* **READING PASSAGE**:
This is a short summary paper on the FX market.

 

What is Foreign Exchange

Foreign Exchange (also known as FX, Forex) is the simultaneous buying of one currency and selling of another. FX is the largest trading market in the world with a turnover estimated at $1.9 trillion daily by the Bank for International Settlements.

 

 

What Instruments Make Up The FX Market ?

 

The FX market consists of the following products:

 

FX Cash Products (traded OTC):

  • Spot FX
  • Outright Forwards
  • FX Swaps
  • Currency Swaps
  • Currency Options

 

FX Listed Derivative Products (traded on exchanges):

  • Currency Options
  • Currency Futures

 

 

 

FX Markets

 

FX is a true 24-hour market with trading beginning on a Sunday 10pm in Sydney and moving around the globe as the business day begins in each financial centre first to Tokyo, London, and New York. London is the world’s predominant FX centre followed by New York.

In common with most asset classes, FX is being brought into the worlds of electronic and multi-asset trading platforms. Most FX trading is conducted OTC in the inter-bank market via telephone or electronically.

* **DATA BLOCK**:

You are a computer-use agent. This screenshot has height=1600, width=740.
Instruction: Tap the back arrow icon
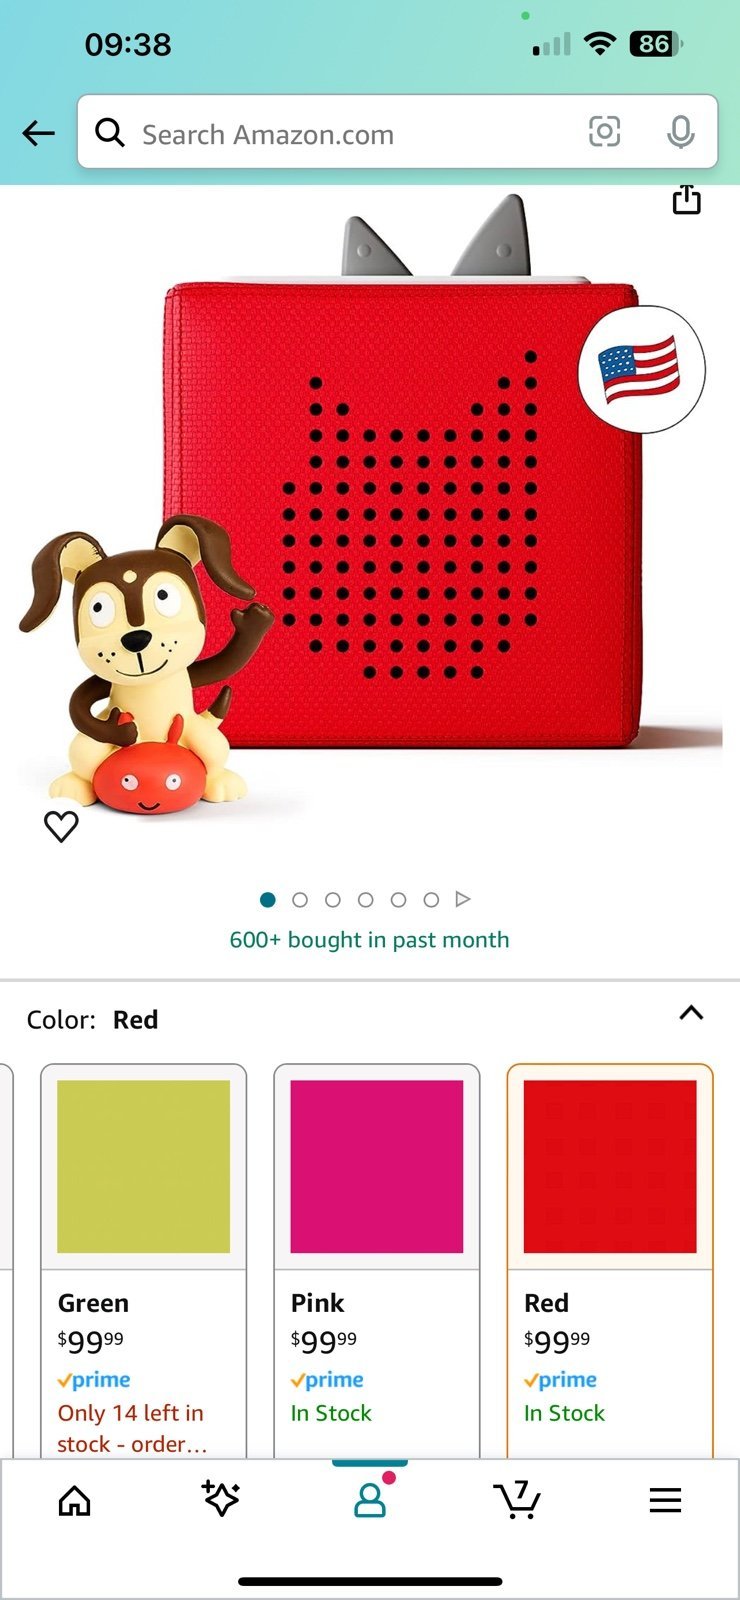tap(38, 133)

* **SHORT EXERCISE 1**: In the foreign exchange summary, which city is named as the world's predominant FX center?
* **SHORT EXERCISE 2**: Pick up the foreign exchange summary after its final sentence and keep writing.

* **RESPONSE 1**: London

* **RESPONSE 2**:
 

 

What Are The Main Currencies Traded ?

 

Currencies are never traded in isolation but always as a “cross” between pairs of currencies (aka a currency pair). The four major currency pairs traded are:

 

 

Symbols

Description

EURUSD

Euro-US Dollar pair

USDYEN

US Dollar-Japanese Yen pair

GBPUSD

British Pound-US Dollar pair aka Cable

USDCHF

Dollar-Swiss Franc pair

 

 

Note that the order i.e. USDYEN is a market convention it does not imply that you are trading dollar’s for yen’s or vice-versa. The dollar-yen exchange rate is expressed in yen per dollar. Hence, an increase in this rate indicates an increase in the value of the dollar versus the yen. In contrast, the euro-dollar exchange rate is expressed in dollars per euro. Thus an increase in this rate indicates a decline in the value of the dollar versus the euro.

 

 

Trading Spot Currency

 

A trader always buys or sells a fixed amount of the base currency (aka quoted, underlying or fixed currency), and adjusts the amount of the terms currency (aka counter currency) as the rate changes. The terms currency is the numerator and the base currency is the denominator. When the numerator increases, the base currency is strengthening and becoming more expensive; when the numerator decreases, the base currency is weakening and becoming cheaper.

 

The base currency is always quoted first. E.g. USDYEN means the dollar is the base and the denominator and the yen is the terms currency and the numerator. GBPUSD means that sterling is the base currency and dollars is the terms currency.

 

As stated earlier, traders always buy or or sells a fixed amount of the base currency.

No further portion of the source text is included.